Great advice if you're wearing an Omega; however, we're talking about Hamilton. Sure, the two companies are under the same corporate umbrella, but the last time I looked at my Hamilton watches they didn't appear to be using Omega cases, or any of their other components. Something else to consider is the price of the watches. Why would I assume that my far less expensive Hamilton watch would have the same water resistance characteristics as a far more expensive Omega?

Back to your argument, are you suggesting that if someone took their 5 ATM (5.07 bar - Omega doesn't even use ATM in that chart) Hamilton for a swim, and it leaked water, that they should refer to an Omega chart as part of their warranty claim?

It could very well be that a 5 ATM Hamilton is suitable for swimming, I just haven't seen anything from Hamilton stating that. Obviously the OP is free to do whatever he wants with his watch, but he asked for our "thoughts", and mine is that I don't take any watch rated at less than 10 bar into water. I buy diving watches for such uses and have never had an issue with water ingress. Search the web for cases of water leaks with watches rated at 5 bar or less and you'll see a different story.


----------



## NotABot.com (Oct 10, 2014)

Hamilton says 30m is even good for swimming.








Water Resistance | Hamilton University


----------



## Uwe W. (Jan 7, 2009)

Good news. The OP should be happy. There's quite a list of clauses under that chart that should be observed.


----------



## TimeSeeker (Oct 30, 2008)

don't risk it.


----------



## Barfett (Feb 3, 2013)

ChiefWahoo said:


> I can't tell if you're serious, so I'm going to state what may be the obvious.
> 
> Meter ratings do not mean you are 100% safe to swim above that depth. That is a pressure rating. 5 ATMs. Smacking the watch against the water results in far more than 0 ATM pressure, even though it's at the surface of the water. Swimming on the surface creates pressure beyond the 1m depth you are at.
> 
> ...


When I said 50m is pretty deep I was being serious when it comes to recreational swimming. When it comes to diving it's obviously not. I was assuming the OP was talking about going to the beach for a dip, without scuba gear. In which case 50m (164ft) would be considered deep. I've never gone any deeper than 10 ft at the beach. So if that was what I was doing, I would be more than comfortable with a 5ATM watch.


----------



## Barfett (Feb 3, 2013)

To be completely honest, I never wear any of my watches to the beach.

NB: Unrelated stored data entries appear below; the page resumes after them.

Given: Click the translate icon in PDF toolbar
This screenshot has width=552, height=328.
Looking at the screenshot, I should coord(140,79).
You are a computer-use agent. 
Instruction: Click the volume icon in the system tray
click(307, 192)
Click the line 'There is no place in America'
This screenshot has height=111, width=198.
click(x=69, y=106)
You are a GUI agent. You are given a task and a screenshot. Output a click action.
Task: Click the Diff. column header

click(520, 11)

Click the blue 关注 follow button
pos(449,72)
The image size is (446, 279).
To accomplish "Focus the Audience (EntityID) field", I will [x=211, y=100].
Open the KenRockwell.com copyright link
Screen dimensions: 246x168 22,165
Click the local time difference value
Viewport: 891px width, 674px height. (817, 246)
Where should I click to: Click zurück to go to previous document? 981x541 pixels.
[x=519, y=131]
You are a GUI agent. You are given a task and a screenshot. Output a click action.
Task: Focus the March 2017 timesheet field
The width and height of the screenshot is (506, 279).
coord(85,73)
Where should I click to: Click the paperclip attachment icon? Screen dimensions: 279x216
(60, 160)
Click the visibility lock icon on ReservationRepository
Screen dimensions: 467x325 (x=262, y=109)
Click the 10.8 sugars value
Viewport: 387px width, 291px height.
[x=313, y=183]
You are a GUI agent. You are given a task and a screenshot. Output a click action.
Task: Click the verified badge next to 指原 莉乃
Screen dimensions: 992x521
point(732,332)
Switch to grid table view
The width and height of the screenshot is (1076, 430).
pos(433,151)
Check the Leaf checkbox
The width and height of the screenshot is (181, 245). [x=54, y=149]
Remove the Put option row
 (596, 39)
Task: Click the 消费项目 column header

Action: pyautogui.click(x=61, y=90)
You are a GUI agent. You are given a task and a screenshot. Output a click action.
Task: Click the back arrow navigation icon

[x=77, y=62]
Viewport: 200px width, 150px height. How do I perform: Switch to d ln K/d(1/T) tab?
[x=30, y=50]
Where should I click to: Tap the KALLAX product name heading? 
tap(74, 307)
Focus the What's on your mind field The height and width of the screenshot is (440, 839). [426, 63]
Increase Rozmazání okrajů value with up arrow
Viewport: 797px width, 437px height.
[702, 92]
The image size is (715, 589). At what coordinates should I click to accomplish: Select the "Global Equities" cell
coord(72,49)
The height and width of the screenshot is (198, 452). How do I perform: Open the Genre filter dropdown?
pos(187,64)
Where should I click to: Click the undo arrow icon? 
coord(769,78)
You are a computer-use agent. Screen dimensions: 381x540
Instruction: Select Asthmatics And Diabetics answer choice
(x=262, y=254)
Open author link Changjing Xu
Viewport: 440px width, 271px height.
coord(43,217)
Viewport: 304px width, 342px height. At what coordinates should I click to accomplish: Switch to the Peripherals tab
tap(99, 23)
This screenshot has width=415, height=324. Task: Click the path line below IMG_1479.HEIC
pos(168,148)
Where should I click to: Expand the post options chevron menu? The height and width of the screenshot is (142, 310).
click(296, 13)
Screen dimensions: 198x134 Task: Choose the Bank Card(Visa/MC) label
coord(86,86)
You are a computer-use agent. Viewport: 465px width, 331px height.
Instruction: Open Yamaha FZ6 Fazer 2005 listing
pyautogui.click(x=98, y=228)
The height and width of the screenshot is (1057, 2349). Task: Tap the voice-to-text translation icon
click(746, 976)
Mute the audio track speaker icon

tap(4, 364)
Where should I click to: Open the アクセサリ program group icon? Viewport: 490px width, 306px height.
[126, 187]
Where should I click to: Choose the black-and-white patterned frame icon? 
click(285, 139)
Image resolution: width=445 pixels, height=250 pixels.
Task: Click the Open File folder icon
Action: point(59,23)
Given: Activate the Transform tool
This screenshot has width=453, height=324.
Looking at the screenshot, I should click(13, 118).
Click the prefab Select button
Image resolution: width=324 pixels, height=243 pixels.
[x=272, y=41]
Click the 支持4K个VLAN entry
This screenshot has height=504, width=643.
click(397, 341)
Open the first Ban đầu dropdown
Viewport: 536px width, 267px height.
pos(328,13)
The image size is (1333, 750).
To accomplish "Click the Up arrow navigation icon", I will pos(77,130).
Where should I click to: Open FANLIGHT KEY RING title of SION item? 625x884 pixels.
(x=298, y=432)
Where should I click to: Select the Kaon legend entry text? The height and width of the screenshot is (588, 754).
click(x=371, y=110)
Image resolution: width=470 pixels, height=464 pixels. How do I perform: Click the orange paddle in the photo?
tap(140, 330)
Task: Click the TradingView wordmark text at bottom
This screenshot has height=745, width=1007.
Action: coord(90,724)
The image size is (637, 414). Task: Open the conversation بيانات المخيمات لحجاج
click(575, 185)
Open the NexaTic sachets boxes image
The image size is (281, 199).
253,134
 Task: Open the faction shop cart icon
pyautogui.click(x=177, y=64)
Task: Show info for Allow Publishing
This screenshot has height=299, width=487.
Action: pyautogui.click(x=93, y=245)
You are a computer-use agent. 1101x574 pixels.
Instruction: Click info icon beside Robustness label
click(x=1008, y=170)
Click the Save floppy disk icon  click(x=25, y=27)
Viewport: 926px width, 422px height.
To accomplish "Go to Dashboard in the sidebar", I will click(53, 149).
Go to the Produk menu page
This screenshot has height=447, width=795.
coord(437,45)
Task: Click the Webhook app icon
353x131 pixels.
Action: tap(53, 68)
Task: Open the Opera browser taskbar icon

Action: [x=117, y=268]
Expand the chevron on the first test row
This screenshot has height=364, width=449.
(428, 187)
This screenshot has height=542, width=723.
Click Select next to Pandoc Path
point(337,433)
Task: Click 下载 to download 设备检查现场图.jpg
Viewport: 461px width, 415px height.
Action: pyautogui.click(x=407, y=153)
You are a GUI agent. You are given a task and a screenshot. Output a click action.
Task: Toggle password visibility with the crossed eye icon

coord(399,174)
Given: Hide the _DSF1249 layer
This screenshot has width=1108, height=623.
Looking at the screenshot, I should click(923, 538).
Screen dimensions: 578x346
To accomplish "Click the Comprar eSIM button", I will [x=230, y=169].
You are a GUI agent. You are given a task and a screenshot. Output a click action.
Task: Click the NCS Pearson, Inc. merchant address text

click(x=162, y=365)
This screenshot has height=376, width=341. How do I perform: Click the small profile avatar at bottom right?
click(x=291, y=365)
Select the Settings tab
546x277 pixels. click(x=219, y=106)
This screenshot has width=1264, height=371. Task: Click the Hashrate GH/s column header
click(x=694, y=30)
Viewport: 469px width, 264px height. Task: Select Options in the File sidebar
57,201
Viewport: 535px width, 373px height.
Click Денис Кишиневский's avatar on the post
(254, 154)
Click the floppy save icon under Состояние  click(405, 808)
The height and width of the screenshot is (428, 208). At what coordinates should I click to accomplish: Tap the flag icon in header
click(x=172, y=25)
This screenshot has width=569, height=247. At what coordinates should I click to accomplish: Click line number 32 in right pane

Not because I don't trust the ATM ratings but because I just don't see the point. I don't understand the need to wear a watch for a swim. A Dive is a different story. 

That being said, if I was a person that felt it was necessary to wear a watch while swimming, I would check the recommendations of the manufacturer. In this case it looks like Hamilton says it's all good. They would/should know best. If you still have your doubt's about it, take it off and swim with a naked wrist.


----------



## lvt (Sep 15, 2009)

I have a lot of holes on my body and I can swim, your watch should be fine


----------



## watchmego3000 (Jul 12, 2012)

Barfett said:


> ... I just don't see the point. I don't understand the need to wear a watch for a swim.


You can just turn in your WIS card now, thank you.

Kidding of course.


----------



## watchmego3000 (Jul 12, 2012)

lvt said:


> I have a lot of holes on my body and I can swim, your watch should be fine


Wait. Do you mean...


----------



## Barfett (Feb 3, 2013)

daschlag said:


> You can just turn in your WIS card now, thank you.
> 
> Kidding of course.


Haha, It felt weird typing that for sure. I have a watch on my wrist 99% of the time that I'm awake. Problem with the beach is that I keep my watches on leather most of the time. I'm not going swimming with a leather strap. This isn't a huge issue for me though because I don't really spend much time at the beach.

I did tell my wife, a couple weeks ago, when she questioned why I was putting a watch on to sit around the house that I wear a watch in every situation. Guess I wasn't thinking about the beach.


----------